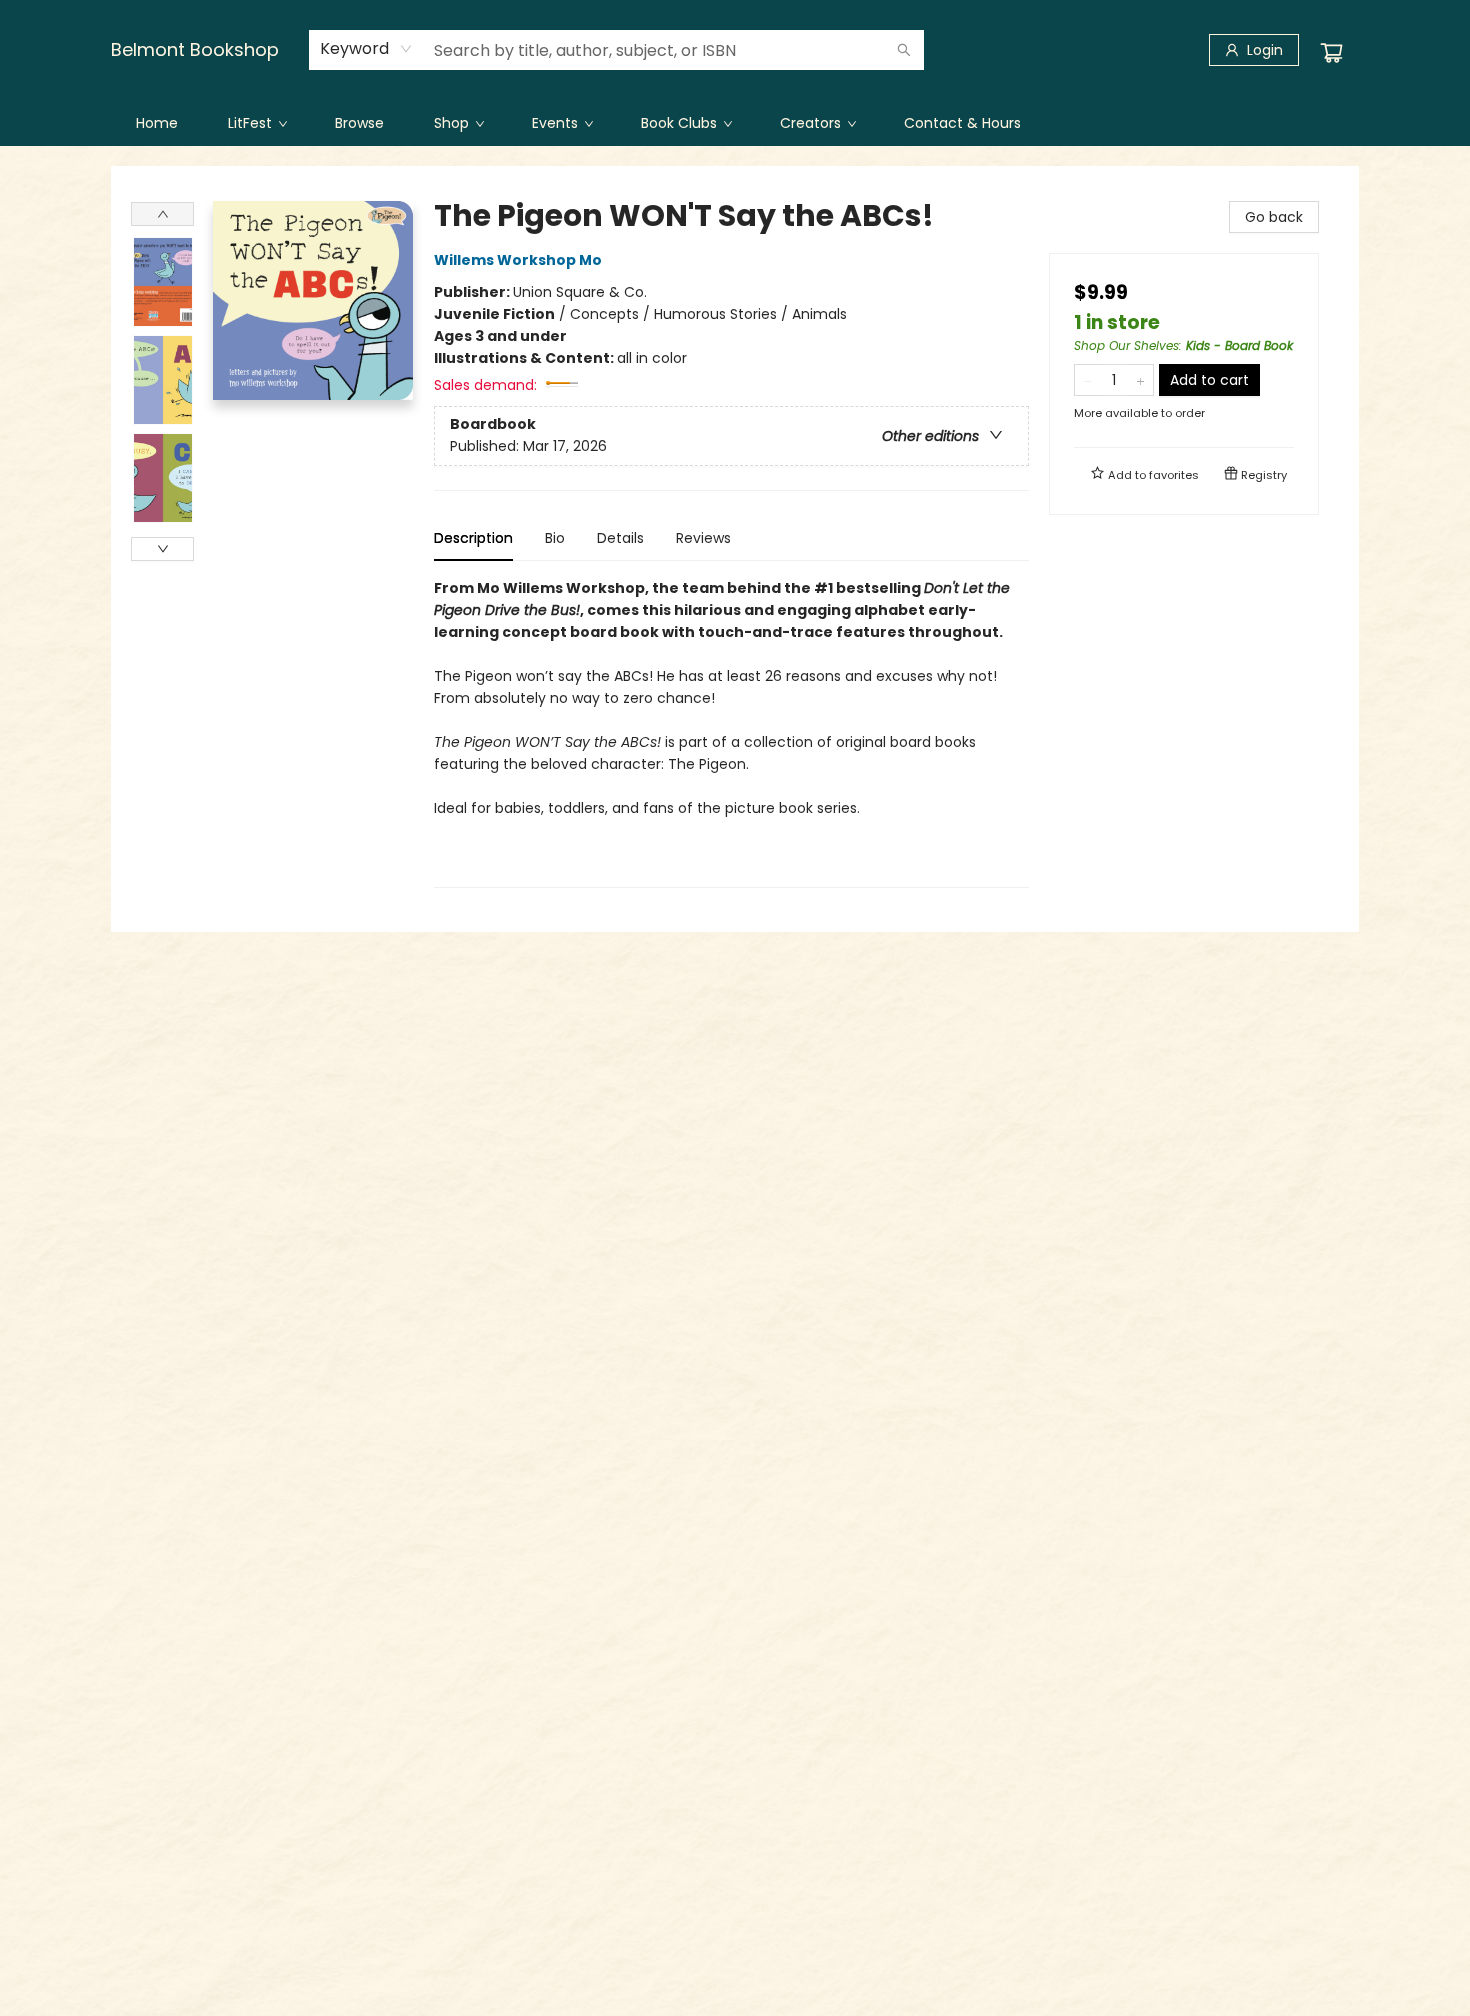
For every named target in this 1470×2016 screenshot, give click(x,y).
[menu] (735, 123)
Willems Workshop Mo (518, 260)
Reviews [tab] (703, 538)
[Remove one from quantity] (1087, 380)
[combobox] (366, 49)
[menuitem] (157, 123)
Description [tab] (473, 538)
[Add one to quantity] (1140, 380)
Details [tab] (620, 538)
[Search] (904, 50)
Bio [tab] (555, 538)
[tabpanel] (731, 732)
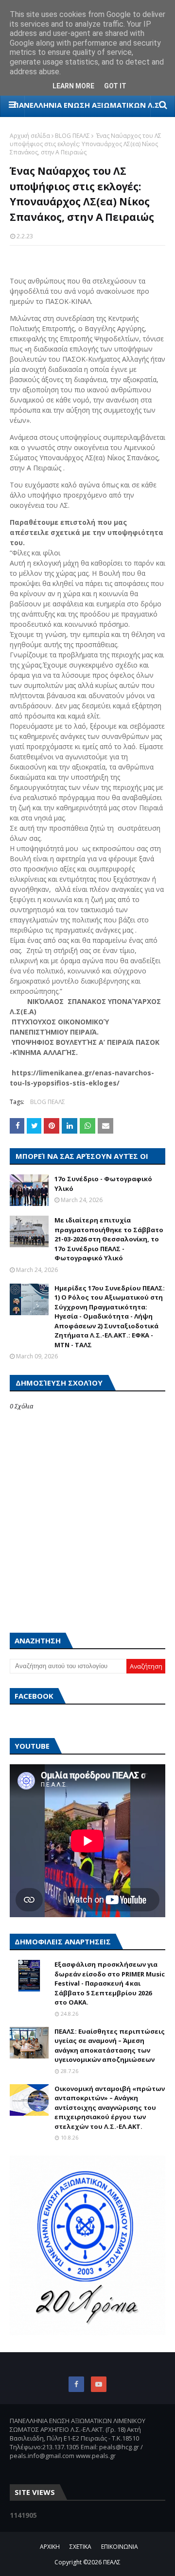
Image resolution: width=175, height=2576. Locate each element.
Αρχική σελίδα (30, 136)
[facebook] (76, 2384)
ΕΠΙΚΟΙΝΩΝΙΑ (119, 2547)
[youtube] (98, 2384)
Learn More (73, 86)
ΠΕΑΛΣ (112, 2562)
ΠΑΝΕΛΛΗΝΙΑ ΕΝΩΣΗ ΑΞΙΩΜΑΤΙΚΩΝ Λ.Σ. (87, 105)
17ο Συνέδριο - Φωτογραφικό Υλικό (103, 1183)
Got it (115, 86)
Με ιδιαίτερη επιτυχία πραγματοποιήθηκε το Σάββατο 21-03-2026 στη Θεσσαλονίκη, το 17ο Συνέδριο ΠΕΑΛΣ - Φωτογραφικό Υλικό (108, 1239)
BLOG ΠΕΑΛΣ (72, 136)
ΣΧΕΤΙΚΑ (80, 2547)
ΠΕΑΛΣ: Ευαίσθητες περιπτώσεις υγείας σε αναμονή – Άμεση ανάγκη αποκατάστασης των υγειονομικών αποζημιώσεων (109, 2045)
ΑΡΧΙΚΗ (50, 2547)
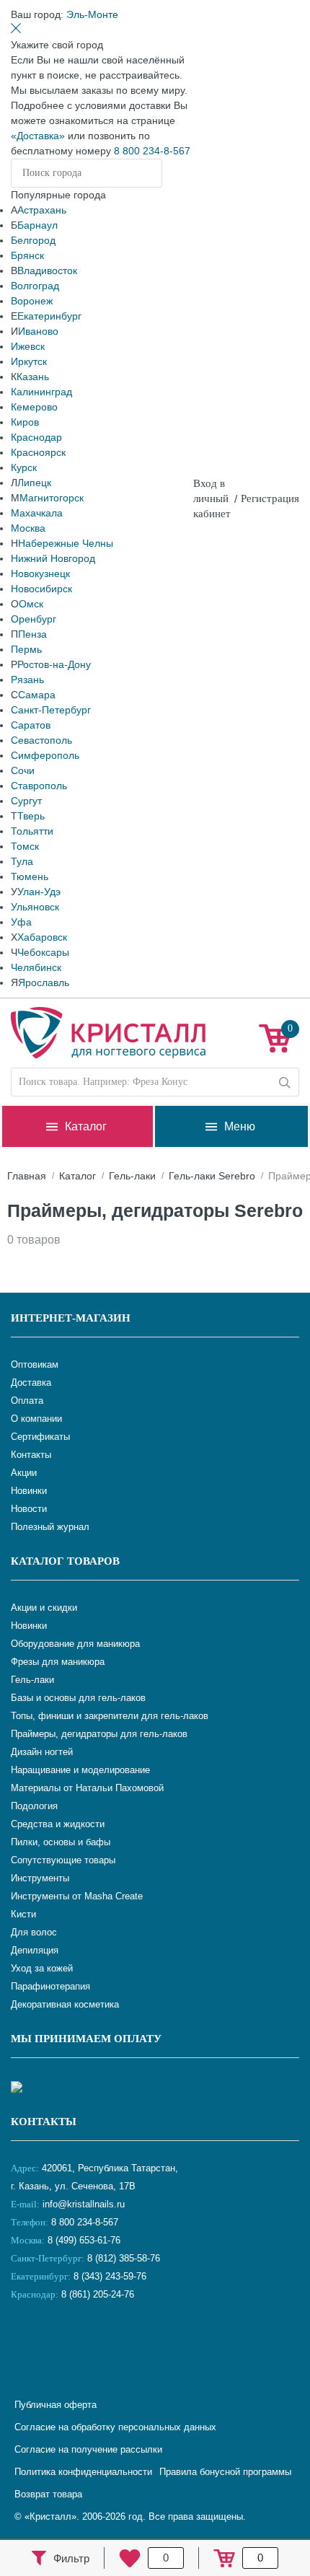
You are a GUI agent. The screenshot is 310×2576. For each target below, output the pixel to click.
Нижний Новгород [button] (53, 558)
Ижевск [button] (28, 346)
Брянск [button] (27, 255)
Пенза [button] (32, 634)
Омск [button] (31, 604)
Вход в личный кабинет (212, 498)
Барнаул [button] (37, 225)
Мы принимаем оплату (86, 2038)
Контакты (43, 2121)
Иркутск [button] (29, 361)
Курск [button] (24, 467)
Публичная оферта (55, 2404)
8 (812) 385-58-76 (123, 2258)
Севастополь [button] (41, 740)
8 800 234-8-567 (152, 151)
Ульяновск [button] (35, 907)
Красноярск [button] (38, 452)
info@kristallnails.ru (82, 2204)
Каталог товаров (65, 1561)
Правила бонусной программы (225, 2471)
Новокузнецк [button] (40, 573)
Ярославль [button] (43, 982)
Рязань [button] (27, 679)
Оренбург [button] (33, 619)
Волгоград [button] (35, 285)
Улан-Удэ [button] (39, 891)
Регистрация (270, 498)
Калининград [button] (41, 391)
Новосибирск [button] (41, 588)
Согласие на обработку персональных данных (115, 2427)
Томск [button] (25, 846)
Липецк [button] (34, 482)
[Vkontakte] (25, 2342)
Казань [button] (33, 376)
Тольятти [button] (32, 831)
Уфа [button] (21, 922)
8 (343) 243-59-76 (110, 2276)
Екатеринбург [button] (49, 316)
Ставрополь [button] (39, 785)
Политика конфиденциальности (83, 2471)
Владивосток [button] (47, 270)
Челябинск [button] (36, 967)
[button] (92, 14)
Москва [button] (28, 528)
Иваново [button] (38, 331)
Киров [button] (25, 422)
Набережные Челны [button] (65, 543)
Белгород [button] (33, 240)
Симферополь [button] (45, 755)
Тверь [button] (31, 816)
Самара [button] (37, 694)
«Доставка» (38, 135)
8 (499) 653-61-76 (84, 2240)
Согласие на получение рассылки (88, 2449)
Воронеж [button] (32, 301)
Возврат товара (48, 2494)
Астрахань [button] (41, 210)
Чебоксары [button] (43, 952)
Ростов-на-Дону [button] (54, 664)
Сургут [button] (26, 800)
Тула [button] (22, 861)
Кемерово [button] (34, 407)
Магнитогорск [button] (51, 498)
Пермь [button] (26, 649)
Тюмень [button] (29, 876)
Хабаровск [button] (42, 937)
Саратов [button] (30, 725)
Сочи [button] (23, 770)
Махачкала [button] (37, 513)
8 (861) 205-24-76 (97, 2294)
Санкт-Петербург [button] (51, 710)
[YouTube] (61, 2342)
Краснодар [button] (36, 437)
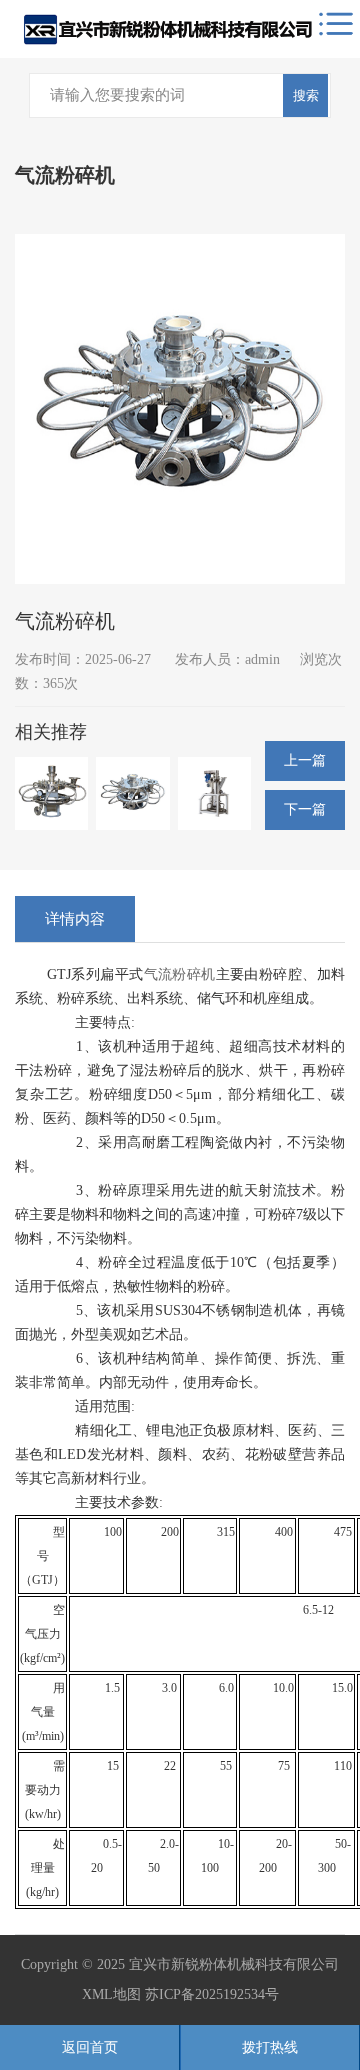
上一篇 (305, 760)
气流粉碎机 (180, 974)
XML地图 (111, 1994)
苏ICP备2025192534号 (212, 1994)
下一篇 (305, 809)
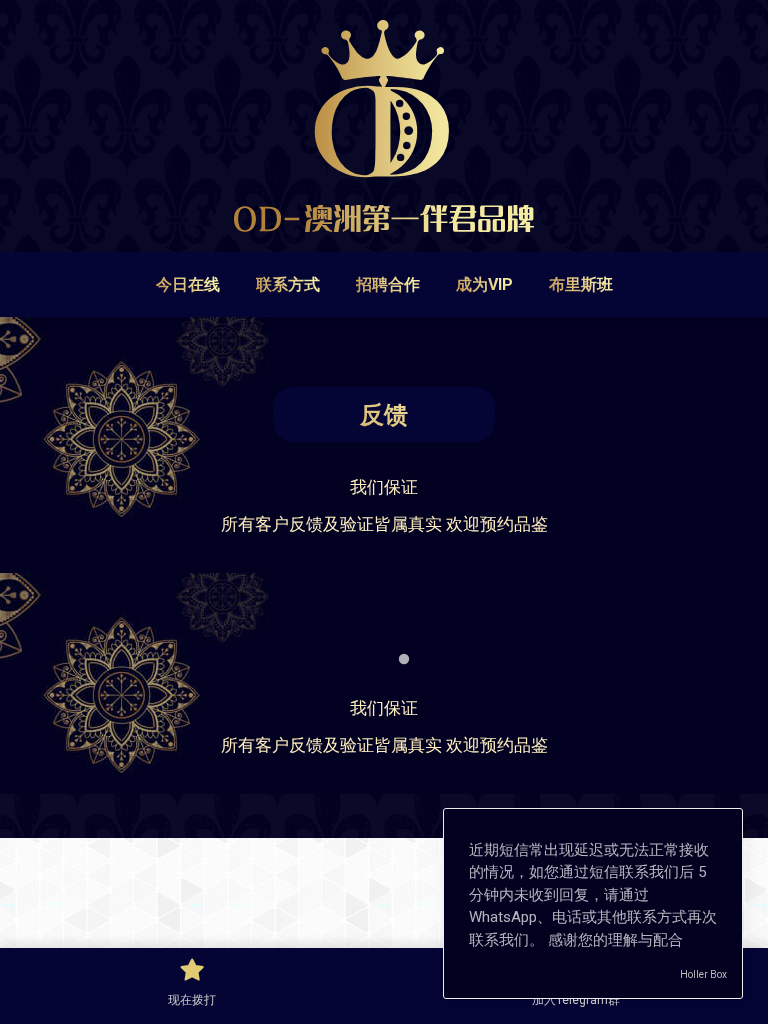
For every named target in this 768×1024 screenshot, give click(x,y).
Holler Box (703, 974)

> Description of the task
Check every line of the data above for the string "target", and copy those that have it.

> Answer section
For every named target in this 1470×2016 screenshot, give click(x,y).
You are a GUI agent. The screenshot is 310×2576. For each target below, output the pixel to click.
For every named target in this 768×1024 screenshot, give click(x,y).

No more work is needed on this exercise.